Após avaliar cinco candidaturas, os especialistas da entidade sustentam que a proteção de crianças e adolescentes exige estratégias moldadas às vulnerabilidades de cada grupo. Para Joaquin Gonzalez-Aleman, representante do Unicef no Brasil, é crucial intervir antes da agressão, fortalecendo a saúde, a educação, a assistência social e a estrutura familiar.
Soluções recomendadas
Entre as recomendações enviadas aos postulantes ao Palácio do Planalto, o Unicef propõe a integração da "parentalidade protetiva" às redes de atendimento já existentes. A medida prevê a capacitação de agentes públicos para instruir pais e cuidadores a adotarem métodos de criação não violentos dentro de casa.
Além disso, o fundo defende a implantação de uma Política Nacional de Prevenção de Violências contra Adolescentes. Essa iniciativa deve integrar áreas como emprego, trabalho e educação, indo além do âmbito exclusivo da segurança pública para neutralizar fatores de risco.
Dados alarmantes no país
A necessidade de intervenção imediata é respaldada por números graves. No último ano, o Brasil contabilizou 2.079 homicídios de crianças e adolescentes, o equivalente a seis mortes diárias, afetando principalmente jovens negros e do sexo masculino.

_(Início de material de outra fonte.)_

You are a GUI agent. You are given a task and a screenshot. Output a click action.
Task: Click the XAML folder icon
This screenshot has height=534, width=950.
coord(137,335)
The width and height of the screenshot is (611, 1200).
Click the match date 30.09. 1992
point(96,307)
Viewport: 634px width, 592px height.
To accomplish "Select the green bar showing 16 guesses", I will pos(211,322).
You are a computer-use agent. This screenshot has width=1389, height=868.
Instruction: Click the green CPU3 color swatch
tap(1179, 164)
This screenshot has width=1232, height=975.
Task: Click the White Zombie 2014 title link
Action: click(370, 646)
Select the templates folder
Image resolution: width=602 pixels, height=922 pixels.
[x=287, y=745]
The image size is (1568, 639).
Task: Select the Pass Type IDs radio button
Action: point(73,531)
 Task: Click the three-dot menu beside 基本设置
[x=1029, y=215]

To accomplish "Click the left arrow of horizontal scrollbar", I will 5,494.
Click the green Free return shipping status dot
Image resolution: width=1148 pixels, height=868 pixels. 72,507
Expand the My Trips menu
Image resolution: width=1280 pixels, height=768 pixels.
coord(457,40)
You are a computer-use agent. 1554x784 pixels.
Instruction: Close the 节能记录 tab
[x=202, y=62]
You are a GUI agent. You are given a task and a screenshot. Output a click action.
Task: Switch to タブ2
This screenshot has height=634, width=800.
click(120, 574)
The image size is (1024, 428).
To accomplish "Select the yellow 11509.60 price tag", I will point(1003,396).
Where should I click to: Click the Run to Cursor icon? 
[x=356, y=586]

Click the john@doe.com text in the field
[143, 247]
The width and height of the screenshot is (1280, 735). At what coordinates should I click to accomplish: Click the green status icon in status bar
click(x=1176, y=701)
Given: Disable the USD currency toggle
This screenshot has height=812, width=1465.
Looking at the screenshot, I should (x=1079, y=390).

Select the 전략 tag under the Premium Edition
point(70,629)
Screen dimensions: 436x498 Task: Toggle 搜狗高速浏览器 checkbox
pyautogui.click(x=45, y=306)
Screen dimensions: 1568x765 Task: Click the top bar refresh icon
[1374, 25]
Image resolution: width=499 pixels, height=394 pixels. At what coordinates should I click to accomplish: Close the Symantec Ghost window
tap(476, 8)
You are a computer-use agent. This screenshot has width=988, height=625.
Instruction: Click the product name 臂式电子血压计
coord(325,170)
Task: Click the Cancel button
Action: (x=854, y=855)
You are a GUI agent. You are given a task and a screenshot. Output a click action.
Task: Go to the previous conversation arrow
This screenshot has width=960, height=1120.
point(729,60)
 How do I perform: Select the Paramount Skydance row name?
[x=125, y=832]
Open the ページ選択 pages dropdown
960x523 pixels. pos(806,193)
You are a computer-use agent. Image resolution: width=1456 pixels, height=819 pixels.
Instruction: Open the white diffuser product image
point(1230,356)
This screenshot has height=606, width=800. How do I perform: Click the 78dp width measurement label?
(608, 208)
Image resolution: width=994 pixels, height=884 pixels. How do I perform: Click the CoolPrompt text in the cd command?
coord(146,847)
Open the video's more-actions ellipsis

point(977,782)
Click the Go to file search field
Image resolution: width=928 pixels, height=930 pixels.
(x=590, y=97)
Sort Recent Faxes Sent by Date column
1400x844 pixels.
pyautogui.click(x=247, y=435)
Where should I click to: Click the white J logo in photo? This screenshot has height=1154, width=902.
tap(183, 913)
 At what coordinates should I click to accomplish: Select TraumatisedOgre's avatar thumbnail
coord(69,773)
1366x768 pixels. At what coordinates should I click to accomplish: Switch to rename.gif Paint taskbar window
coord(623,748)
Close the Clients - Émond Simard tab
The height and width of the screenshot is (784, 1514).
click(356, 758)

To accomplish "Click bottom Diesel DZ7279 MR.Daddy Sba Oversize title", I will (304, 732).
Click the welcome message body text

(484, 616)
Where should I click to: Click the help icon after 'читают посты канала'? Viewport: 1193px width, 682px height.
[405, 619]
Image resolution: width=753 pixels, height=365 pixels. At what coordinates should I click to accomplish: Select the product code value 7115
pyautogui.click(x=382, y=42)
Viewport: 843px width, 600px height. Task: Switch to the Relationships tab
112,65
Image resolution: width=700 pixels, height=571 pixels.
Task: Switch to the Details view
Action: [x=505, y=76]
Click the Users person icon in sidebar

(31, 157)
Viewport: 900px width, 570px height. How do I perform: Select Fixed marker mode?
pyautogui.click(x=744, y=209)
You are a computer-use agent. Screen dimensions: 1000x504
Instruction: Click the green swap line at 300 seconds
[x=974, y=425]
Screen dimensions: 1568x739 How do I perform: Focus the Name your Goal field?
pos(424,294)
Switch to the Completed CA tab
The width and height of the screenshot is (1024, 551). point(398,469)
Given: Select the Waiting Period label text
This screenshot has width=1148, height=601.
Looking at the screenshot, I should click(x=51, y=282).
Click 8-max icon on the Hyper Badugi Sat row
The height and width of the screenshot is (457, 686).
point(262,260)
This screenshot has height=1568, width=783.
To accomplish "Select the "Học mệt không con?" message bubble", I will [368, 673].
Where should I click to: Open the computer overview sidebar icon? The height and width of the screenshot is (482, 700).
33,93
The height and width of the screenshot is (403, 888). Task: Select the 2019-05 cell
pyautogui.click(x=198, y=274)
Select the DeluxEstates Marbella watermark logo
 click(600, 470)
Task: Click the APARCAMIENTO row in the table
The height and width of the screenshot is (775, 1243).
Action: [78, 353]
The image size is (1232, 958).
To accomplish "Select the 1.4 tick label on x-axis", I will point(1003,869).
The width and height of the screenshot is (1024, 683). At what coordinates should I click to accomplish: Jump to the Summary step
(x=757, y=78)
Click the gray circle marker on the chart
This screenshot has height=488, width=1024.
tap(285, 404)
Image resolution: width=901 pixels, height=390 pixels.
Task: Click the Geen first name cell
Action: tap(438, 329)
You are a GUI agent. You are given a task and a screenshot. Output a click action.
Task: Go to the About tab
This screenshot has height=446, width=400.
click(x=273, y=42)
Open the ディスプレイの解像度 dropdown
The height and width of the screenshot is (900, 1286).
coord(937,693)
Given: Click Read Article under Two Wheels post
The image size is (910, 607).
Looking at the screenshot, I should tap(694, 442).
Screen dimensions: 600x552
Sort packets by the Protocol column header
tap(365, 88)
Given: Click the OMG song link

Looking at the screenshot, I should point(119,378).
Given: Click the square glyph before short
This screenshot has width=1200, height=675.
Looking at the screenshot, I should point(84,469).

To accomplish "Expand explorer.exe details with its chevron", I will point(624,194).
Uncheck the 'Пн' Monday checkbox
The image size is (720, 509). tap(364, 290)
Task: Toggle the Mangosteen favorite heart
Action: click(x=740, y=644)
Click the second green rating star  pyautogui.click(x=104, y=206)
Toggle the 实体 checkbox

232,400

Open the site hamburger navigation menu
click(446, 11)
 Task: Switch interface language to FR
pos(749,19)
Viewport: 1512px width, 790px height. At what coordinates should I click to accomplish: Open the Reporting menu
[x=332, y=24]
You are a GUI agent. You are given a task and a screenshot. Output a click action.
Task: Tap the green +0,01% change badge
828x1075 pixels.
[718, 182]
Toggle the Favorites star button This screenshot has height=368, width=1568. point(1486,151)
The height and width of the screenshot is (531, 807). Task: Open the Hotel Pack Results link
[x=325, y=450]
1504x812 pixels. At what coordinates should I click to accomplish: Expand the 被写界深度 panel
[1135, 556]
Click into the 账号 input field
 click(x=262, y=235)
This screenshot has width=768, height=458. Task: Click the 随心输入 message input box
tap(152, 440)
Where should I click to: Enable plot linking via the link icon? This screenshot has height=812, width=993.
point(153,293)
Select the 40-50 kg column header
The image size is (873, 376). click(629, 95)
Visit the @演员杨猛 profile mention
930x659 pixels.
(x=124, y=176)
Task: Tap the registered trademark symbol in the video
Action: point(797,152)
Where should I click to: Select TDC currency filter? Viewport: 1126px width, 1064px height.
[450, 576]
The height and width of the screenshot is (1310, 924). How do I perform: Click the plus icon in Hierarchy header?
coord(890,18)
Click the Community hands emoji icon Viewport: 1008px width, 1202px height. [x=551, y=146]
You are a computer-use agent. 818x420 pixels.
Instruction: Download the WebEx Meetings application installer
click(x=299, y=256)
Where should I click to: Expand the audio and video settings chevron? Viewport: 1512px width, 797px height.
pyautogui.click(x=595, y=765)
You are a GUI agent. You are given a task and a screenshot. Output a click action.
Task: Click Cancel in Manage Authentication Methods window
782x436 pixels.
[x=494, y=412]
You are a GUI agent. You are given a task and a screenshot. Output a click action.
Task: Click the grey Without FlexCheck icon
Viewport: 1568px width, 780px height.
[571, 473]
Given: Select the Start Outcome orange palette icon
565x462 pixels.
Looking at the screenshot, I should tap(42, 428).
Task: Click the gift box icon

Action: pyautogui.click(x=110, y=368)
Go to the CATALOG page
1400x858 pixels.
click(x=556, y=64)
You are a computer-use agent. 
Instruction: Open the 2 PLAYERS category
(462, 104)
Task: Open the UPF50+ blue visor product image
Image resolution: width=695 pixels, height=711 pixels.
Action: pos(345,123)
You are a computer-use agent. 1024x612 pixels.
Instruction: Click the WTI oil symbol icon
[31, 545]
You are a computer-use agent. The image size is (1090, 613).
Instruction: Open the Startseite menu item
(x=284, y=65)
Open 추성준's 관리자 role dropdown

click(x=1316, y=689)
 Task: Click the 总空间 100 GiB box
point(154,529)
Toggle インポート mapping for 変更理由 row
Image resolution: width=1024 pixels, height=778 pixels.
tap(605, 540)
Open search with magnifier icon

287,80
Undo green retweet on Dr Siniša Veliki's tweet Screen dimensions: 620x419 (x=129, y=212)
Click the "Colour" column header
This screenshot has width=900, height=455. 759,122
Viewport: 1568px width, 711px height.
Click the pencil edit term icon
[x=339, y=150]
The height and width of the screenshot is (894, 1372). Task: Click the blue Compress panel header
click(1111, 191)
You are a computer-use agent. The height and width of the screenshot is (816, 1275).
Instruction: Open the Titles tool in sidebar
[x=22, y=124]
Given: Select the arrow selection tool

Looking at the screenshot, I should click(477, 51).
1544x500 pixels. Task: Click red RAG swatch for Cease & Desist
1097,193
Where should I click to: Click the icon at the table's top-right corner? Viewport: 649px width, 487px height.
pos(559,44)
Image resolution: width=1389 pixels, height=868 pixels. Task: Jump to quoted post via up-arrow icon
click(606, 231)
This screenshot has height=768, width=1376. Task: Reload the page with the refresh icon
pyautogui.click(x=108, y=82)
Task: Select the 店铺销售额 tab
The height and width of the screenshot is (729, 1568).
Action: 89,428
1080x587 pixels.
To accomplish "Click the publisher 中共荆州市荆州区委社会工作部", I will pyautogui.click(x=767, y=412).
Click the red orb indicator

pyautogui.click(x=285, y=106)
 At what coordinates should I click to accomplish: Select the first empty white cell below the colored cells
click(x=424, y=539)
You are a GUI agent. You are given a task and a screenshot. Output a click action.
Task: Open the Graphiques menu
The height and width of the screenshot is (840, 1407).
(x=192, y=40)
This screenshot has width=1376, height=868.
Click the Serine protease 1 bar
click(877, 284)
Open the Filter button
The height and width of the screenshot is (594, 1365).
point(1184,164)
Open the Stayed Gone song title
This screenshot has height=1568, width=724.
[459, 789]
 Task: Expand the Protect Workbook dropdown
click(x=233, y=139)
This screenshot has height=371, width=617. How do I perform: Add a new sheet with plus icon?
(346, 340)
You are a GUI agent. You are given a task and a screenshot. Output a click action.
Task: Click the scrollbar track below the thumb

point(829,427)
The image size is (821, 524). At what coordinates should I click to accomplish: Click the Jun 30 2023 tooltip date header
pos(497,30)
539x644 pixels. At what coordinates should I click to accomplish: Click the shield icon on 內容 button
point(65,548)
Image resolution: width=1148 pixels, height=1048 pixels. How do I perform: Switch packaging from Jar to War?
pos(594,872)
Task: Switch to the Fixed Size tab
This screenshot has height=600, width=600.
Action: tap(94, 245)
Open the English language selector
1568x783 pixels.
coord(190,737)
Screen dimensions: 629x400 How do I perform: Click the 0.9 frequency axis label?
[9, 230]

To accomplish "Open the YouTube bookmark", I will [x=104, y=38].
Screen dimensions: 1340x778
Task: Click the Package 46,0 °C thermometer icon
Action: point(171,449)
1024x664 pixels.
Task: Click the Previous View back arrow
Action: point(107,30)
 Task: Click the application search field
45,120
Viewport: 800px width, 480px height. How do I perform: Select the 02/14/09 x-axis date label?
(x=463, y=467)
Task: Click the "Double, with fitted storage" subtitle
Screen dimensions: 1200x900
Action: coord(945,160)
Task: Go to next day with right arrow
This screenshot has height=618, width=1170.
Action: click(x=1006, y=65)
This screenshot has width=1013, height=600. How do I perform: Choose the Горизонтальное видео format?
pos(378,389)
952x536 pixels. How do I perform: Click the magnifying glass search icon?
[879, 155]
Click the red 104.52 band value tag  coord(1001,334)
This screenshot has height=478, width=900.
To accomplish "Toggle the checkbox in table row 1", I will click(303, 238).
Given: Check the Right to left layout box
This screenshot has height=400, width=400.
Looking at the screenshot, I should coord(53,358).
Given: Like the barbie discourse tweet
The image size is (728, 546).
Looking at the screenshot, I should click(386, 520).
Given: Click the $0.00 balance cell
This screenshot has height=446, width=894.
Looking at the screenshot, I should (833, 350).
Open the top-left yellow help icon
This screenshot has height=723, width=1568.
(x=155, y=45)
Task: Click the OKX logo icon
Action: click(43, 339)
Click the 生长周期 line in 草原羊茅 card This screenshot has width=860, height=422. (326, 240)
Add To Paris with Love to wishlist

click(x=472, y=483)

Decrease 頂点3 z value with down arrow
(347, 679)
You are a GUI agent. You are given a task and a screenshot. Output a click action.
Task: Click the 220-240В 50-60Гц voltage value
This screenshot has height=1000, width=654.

Dados do Anuário de Segurança Pública apontaram mais de 38 mil registros de maus-tratos contra menores em 2025, o dobro do período anterior. Paralelamente, foram notificados 61 mil estupros de vulneráveis perpetrados por pessoas conhecidas das vítimas.
Desigualdades e análise das campanhas
A entidade criticou o fato de as plataformas tratarem os jovens de forma homogênea, sem considerar especificidades de raça, etnia, gênero e território. Houve alerta especial sobre a falta de menções a crianças negras e indígenas, que enfrentam maior exposição a riscos.
Mapeando 178 menções nas campanhas de Lula (PT), Flávio Bolsonaro (PL), Ronaldo Caiado (PSD), Romeu Zema (NOVO) e Renan Santos (MISSÃO), o Unicef notou que apenas este último não citou o tema de forma explícita.
Na avaliação final, os programas de Flávio Bolsonaro e Romeu Zema concentram-se na punição, enquanto Ronaldo Caiado mescla penalização e prevenção intersetorial. Apenas o plano de Lula foca predominantemente em ações preventivas contra a violência infantojuvenil.